BACKGROUND: Patients with end-stage renal disease (ESRD) are often excluded from clinical trials of endovascular thrombectomy (EVT). This study investigated the outcome in these patients. METHODS: From September 2014 to July 2021, all patients undergoing EVT for anterior circulation stroke in two stroke centers in Taiwan were included. They were divided into no renal dysfunction (non-RD, estimated glomerular filtration rate (eGFR) ≥60 mL/min/1.73 m2), RD (eGFR <60 mL/min/1.73 m2 but no dialysis), and ESRD undergoing dialysis (ESRD-dialysis). The clinical features and outcomes were compared. RESULTS: Of 482 patients included, there were 20 ESRD-dialysis, 110 RD, and 352 non-RD patients. The Alberta Stroke Program Early CT Score (ASPECTS), National Institutes of Health Stroke Scale (NIHSS), use of intravenous thrombolysis, EVT-related time metrics, and successful recanalization rates were comparable among the three groups. However, the ESRD-dialysis patients had more symptomatic intracerebral hemorrhage (ICH, 15% vs 3.6% vs 3.7%), more contrast-induced encephalopathy (15% vs 1.8% vs 0.9%), and a higher mortality at 90 days (35% vs 18% vs 11%) than the other groups. Multivariable analysis revealed that ESRD-dialysis was associated with a less favorable outcome (OR 0.21, 95% CI 0.04 to 0.77) and more severe disability or mortality (modified Rankin Scale 5 or 6; OR 13.1, 95% CI 3.93 to 48.1) at 90 days.
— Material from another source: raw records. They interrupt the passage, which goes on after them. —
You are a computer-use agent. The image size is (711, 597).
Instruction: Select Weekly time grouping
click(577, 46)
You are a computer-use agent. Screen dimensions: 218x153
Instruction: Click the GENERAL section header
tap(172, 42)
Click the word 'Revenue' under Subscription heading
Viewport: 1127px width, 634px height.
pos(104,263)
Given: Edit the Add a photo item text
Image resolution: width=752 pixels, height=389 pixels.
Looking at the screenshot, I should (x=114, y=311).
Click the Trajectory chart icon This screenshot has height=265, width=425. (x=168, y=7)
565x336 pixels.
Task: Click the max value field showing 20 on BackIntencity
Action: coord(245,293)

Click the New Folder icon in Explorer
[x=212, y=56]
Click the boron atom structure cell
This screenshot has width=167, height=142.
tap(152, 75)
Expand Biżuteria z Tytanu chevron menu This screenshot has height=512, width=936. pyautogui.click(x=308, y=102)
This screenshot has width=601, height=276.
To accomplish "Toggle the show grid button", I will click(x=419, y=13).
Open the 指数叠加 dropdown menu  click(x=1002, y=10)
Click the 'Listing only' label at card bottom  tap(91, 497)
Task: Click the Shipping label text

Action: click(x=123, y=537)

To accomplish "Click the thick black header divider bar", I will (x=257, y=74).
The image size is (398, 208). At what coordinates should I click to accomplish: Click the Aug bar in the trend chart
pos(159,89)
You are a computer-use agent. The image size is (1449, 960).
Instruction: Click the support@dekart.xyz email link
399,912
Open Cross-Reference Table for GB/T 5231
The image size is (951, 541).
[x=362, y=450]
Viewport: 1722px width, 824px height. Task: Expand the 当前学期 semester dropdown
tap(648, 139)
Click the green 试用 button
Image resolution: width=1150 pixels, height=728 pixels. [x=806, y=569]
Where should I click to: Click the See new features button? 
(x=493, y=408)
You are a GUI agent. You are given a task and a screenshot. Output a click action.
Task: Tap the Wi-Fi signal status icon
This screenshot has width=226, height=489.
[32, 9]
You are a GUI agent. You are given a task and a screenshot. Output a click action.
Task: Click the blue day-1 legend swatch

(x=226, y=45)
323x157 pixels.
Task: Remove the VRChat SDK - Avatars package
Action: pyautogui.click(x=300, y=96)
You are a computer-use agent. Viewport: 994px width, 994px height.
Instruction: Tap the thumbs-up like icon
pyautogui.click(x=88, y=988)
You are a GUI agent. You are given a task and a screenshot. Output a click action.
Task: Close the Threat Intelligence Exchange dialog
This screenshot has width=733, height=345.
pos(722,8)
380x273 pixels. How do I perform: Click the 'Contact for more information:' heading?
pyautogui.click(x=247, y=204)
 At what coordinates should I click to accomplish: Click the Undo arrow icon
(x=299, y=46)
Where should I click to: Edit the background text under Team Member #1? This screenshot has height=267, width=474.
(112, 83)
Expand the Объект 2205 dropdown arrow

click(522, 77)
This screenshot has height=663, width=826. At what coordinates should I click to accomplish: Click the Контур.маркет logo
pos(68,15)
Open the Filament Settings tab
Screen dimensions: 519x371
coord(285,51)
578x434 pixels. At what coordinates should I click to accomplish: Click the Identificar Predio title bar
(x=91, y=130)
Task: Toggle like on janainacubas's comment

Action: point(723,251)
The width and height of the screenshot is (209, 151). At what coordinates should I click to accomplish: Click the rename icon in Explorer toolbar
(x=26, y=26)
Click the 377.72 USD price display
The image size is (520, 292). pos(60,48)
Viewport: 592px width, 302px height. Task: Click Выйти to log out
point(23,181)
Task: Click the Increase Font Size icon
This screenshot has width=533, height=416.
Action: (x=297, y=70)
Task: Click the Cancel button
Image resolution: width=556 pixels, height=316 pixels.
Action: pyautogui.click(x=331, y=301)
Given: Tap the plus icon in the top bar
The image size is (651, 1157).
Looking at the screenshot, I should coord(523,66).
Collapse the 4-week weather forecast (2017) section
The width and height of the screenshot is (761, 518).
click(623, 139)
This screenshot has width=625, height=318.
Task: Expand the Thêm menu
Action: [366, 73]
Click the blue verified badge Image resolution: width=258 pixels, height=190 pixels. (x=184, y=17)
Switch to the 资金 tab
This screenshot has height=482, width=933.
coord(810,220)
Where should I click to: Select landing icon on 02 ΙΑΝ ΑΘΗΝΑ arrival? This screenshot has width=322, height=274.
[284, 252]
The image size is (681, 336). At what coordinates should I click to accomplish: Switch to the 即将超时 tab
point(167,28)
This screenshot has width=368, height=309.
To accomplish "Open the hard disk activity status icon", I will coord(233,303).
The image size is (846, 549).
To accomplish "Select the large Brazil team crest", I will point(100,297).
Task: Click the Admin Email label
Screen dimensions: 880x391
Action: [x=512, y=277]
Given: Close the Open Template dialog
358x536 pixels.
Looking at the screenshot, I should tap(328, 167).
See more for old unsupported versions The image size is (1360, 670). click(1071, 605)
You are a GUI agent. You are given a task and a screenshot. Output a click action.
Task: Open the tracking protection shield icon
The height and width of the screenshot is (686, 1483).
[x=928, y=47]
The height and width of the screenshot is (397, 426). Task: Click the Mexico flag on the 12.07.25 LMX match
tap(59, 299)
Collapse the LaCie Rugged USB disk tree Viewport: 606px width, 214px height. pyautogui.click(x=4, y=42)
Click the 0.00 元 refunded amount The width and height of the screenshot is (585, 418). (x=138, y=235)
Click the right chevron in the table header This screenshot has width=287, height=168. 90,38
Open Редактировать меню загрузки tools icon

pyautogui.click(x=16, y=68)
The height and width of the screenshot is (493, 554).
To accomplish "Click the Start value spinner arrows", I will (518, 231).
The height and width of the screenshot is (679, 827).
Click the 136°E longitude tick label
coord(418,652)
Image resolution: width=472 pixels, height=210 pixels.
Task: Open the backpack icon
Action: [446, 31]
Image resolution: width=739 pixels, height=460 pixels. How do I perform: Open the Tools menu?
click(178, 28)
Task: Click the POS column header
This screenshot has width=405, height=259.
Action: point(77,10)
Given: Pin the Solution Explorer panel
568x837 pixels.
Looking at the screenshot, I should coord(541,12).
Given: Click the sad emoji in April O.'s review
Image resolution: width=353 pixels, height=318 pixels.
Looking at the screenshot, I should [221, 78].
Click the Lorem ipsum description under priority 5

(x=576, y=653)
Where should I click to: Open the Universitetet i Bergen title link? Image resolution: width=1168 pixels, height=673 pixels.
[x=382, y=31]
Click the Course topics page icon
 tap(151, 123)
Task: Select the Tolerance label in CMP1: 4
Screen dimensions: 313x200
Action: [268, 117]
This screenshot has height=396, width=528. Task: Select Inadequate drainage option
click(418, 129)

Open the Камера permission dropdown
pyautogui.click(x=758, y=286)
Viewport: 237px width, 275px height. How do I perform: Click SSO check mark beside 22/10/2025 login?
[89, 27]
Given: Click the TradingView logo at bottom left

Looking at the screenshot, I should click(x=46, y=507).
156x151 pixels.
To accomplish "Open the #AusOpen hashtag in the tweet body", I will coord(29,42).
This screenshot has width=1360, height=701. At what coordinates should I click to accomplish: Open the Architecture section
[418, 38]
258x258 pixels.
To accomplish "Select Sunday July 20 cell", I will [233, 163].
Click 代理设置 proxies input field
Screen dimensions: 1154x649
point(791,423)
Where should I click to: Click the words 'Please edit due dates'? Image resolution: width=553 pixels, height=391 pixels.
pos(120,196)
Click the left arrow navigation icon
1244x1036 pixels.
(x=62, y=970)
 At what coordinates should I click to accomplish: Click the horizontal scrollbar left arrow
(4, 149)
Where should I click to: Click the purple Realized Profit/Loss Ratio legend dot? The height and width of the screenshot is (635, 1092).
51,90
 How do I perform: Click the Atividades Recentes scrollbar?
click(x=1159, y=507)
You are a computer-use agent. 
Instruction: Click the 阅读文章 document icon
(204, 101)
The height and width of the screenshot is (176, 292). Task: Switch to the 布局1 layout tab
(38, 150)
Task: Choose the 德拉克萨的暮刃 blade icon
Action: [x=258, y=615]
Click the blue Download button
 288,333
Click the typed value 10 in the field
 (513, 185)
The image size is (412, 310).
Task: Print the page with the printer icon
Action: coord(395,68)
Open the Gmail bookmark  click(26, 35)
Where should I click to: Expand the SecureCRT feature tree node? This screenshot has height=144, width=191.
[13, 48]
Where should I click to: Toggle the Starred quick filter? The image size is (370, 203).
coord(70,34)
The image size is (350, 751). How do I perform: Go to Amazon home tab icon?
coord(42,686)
In the ESRD-dialysis group, the patients with premorbid functional dependence had a significantly higher mortality than those without (75% vs 8.3%; P=0.004). CONCLUSION: ESRD-dialysis patients were associated with symptomatic ICH and less favorable outcome at 90 days. Patients with premorbid functional dependency had an excessively high mortality.